Passage given =
-- BEGIN --

I got some time to try your hacks @geronimi73. No idea how you figured out what you did lol.

I also managed to get it working and deployed even with latest version of the library @huggingface/[email protected]. One thing i also had to do was to make sure I had latest version "onnxruntime-node": "^1.22.0-rev"

Zefty avatar Sep 18 '25 07:09 Zefty

@Zefty so did you get it to work only with the hacks from @geronimi73? or was the latest version "just" working? i also tried a couple of things when i was running into this problem, but couldn't figure it out.

i think the best path forward would be to have a node and a browser version, so that people can decide on their use case what they want to use. i do understand that it makes it harder if you just want to install one thing, but this comes at the cost of problems like this.

TimPietrusky avatar Sep 22 '25 13:09 TimPietrusky

from what i understand: there are multiple versions of the onnx-runtime-node for different os bundled with transformers-js, which makes it impossible to run this on platforms that have a size limitation.

TimPietrusky avatar Sep 22 '25 13:09 TimPietrusky

@Zefty so did you get it to work only with the hacks from @geronimi73? or was the latest version "just" working? i also tried a couple of things when i was running into this problem, but couldn't figure it out.

i think the best bath forward would be to have a node and a browser version, so that people can decide on their use case what they want to use. i do understand that it makes it harder if you just want to install one thing, but this comes at the cost of problems like this.

I had to do everything that @geronimi73 did to get things working

Zefty avatar Sep 22 '25 20:09 Zefty

-- END --

According to the forum thread, which version of "onnxruntime-node" did Zefty need to have? The records are separate from the forum thread above.

Data extract =
-- BEGIN --

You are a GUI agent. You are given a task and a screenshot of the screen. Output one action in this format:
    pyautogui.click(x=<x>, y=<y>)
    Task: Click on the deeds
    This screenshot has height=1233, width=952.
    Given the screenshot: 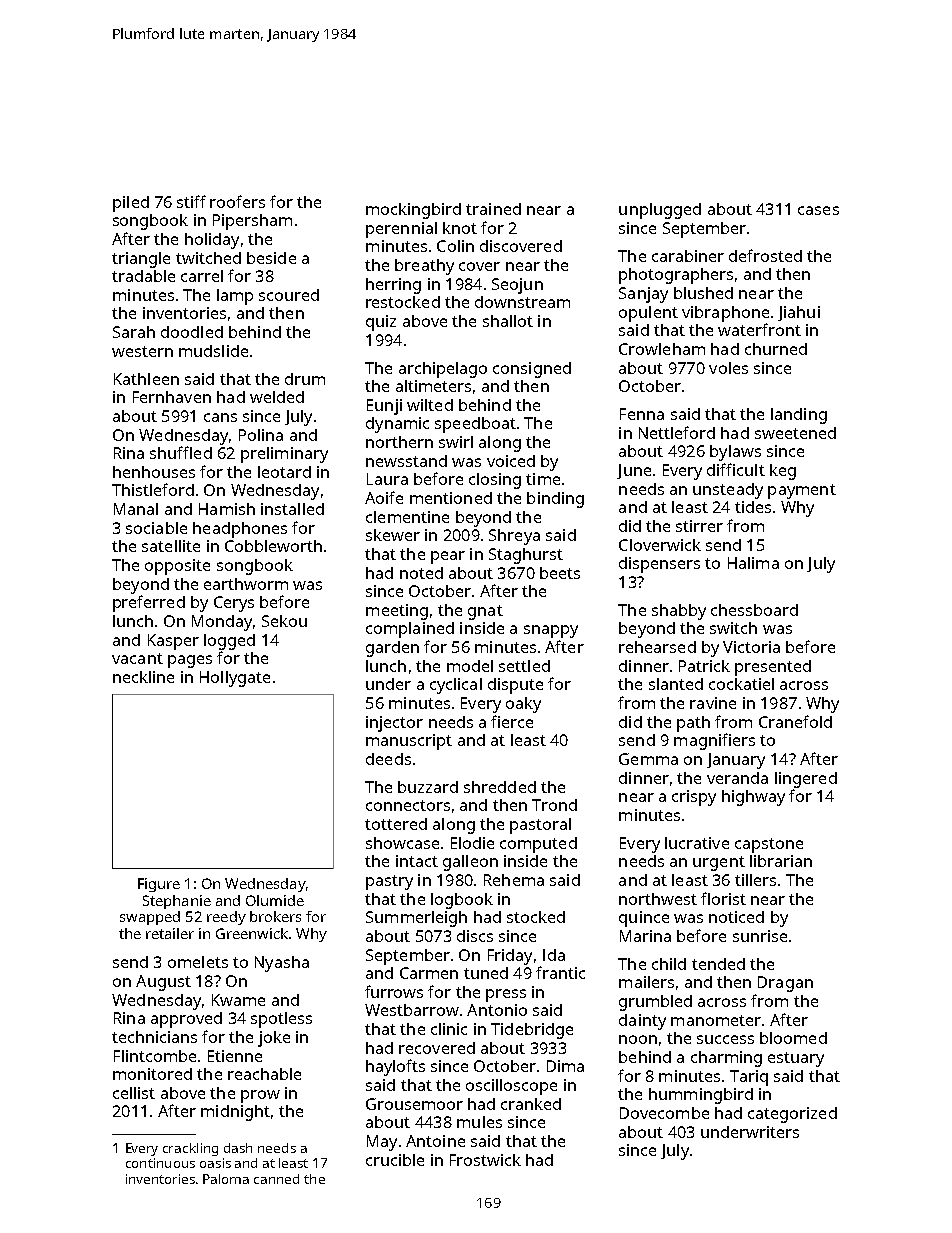 What is the action you would take?
    pyautogui.click(x=388, y=759)
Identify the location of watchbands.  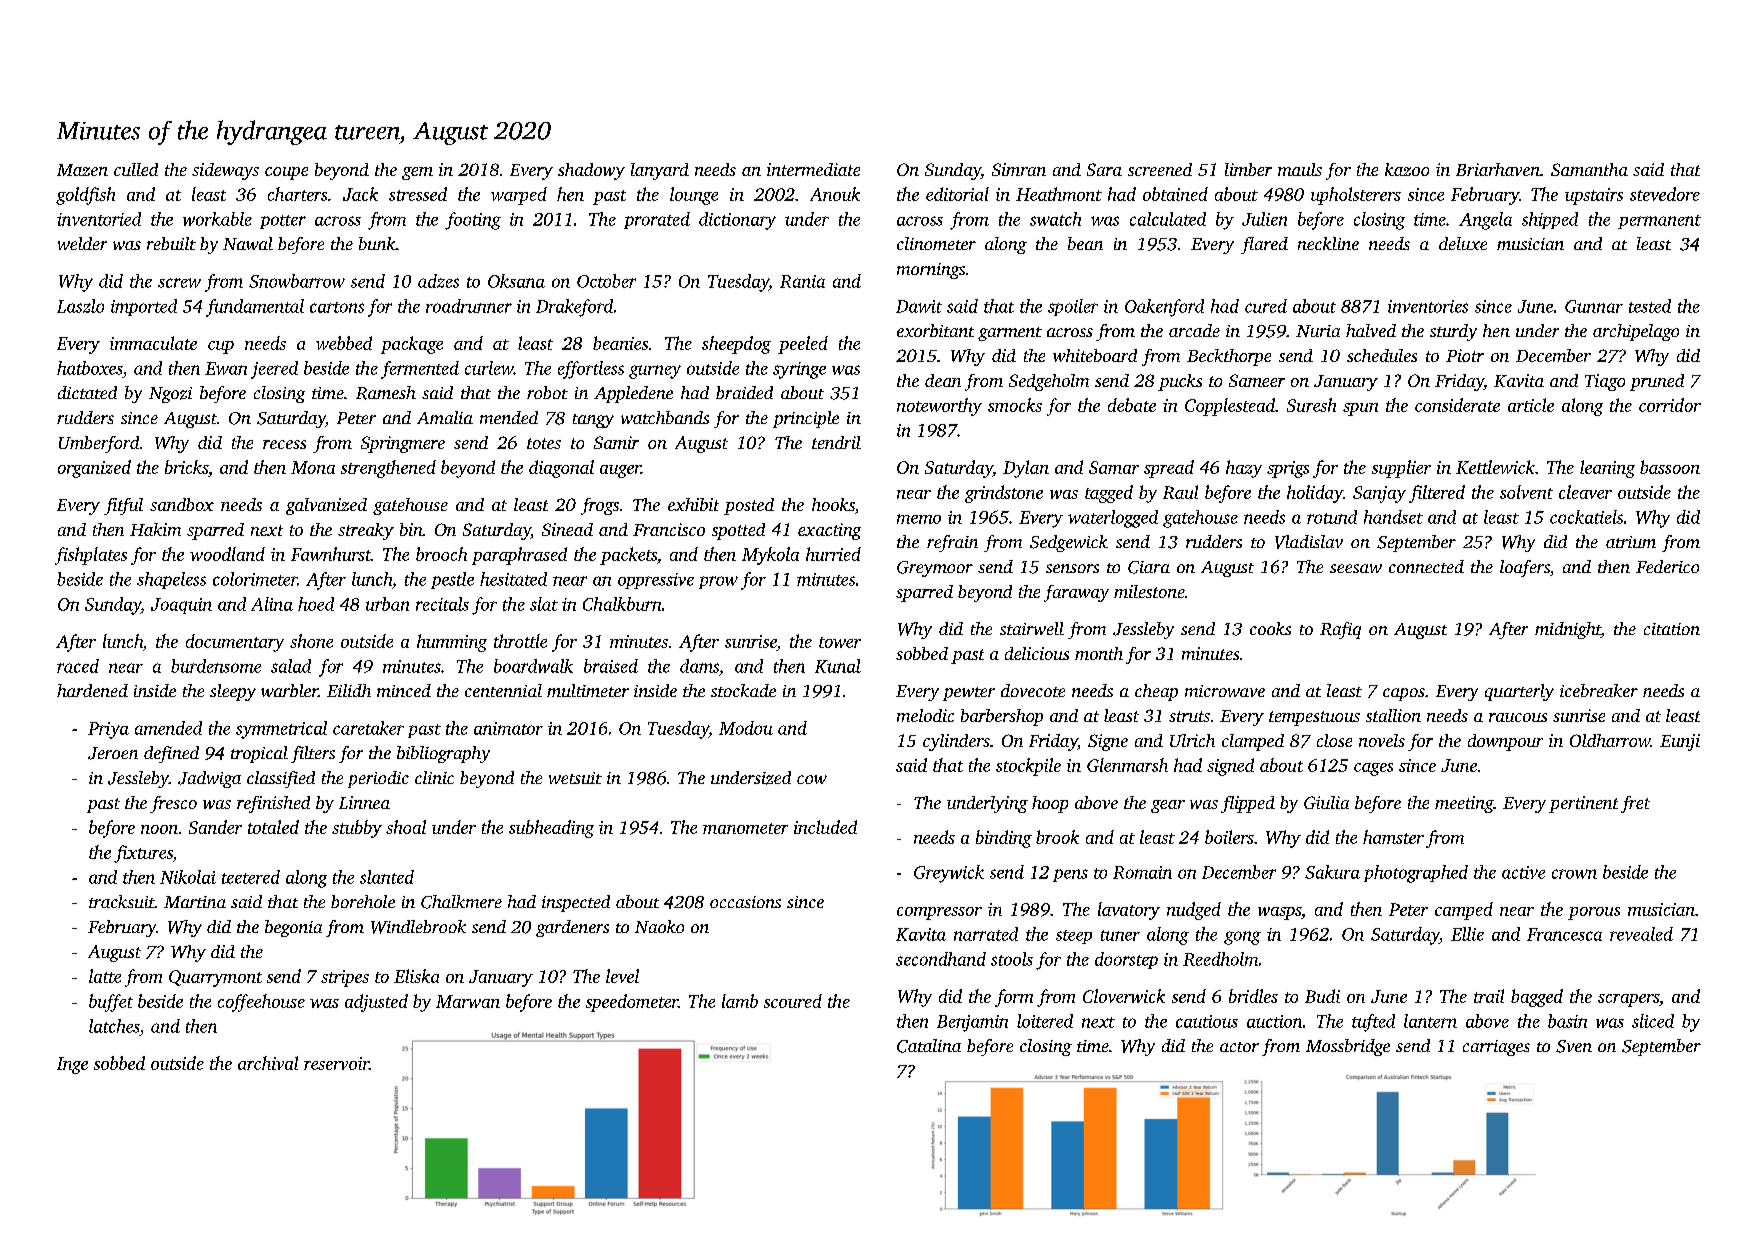
(665, 417).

-- END --

Output of the task =
Zefty needed the latest version, "^1.22.0-rev".